**ASSIGNMENT**:
Every record that follows is to be copied exactly, with the pictures omitted.
MATERIAL SHOWN: Begin
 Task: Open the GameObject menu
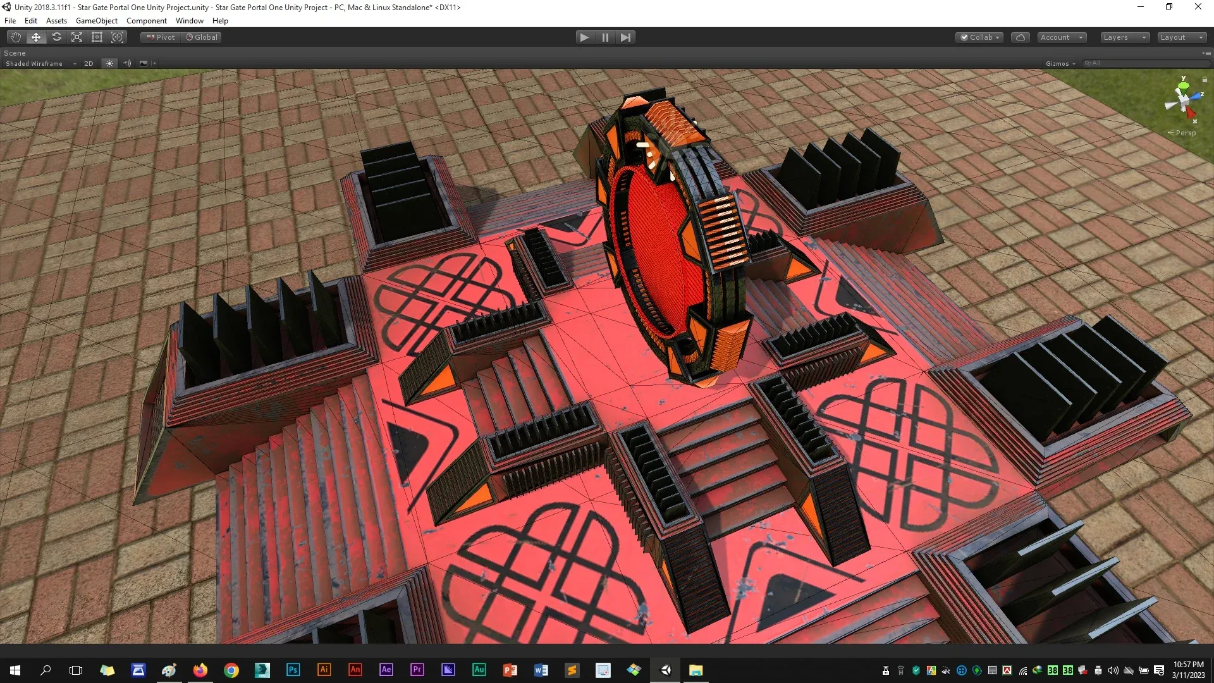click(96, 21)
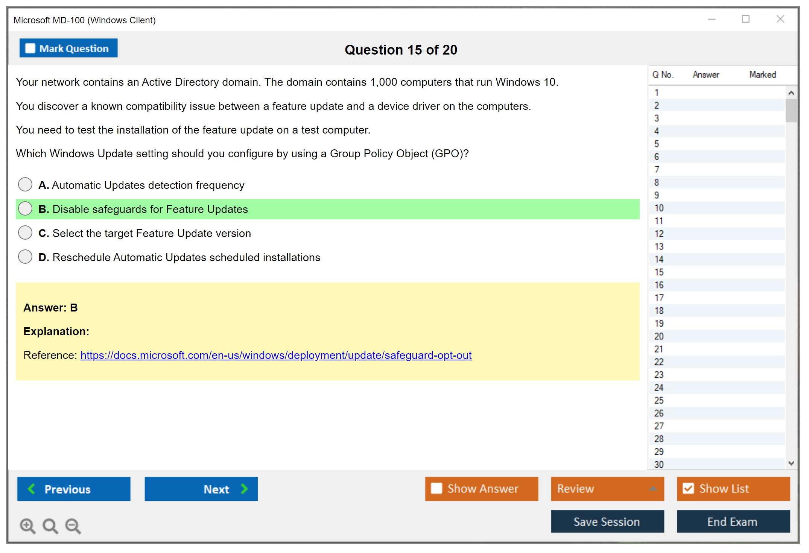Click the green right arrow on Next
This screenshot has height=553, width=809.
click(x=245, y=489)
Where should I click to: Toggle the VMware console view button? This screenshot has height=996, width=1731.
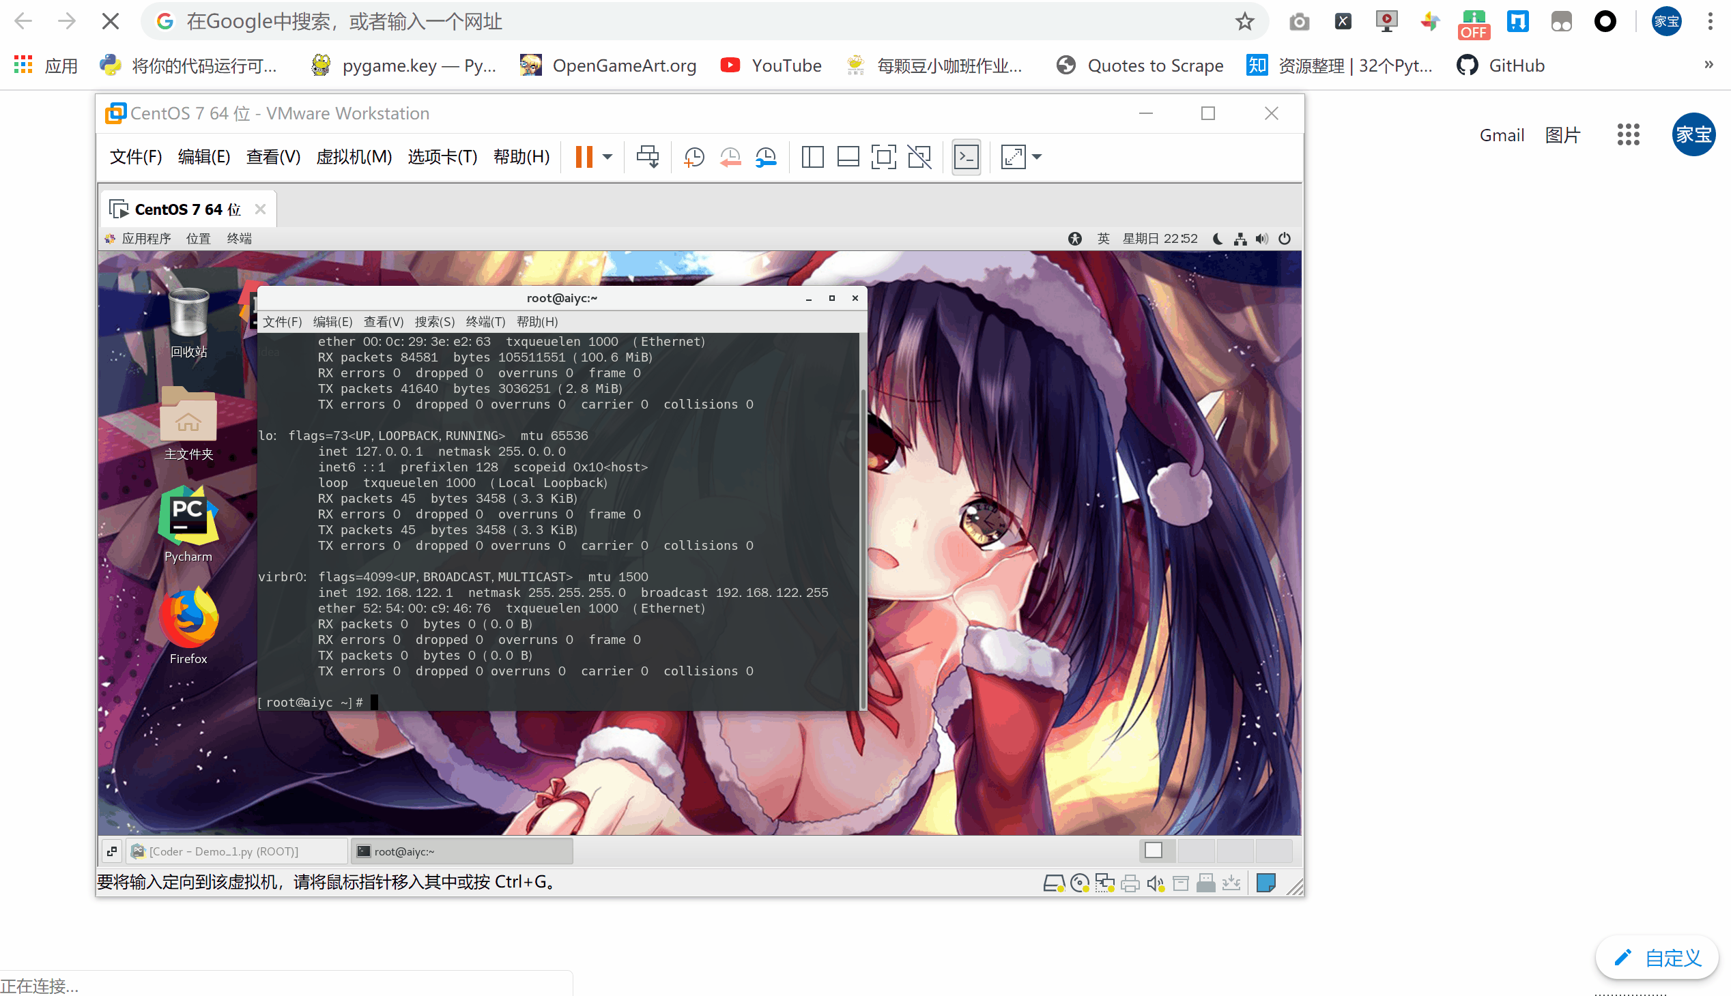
MATERIAL SHOWN: End
**WRITTEN RESPONSE**:
 Task: Open the GameObject menu
click(96, 21)
Click the green right arrow on Next
This screenshot has height=553, width=809.
click(x=245, y=489)
Where should I click to: Toggle the VMware console view button? This screenshot has height=996, width=1731.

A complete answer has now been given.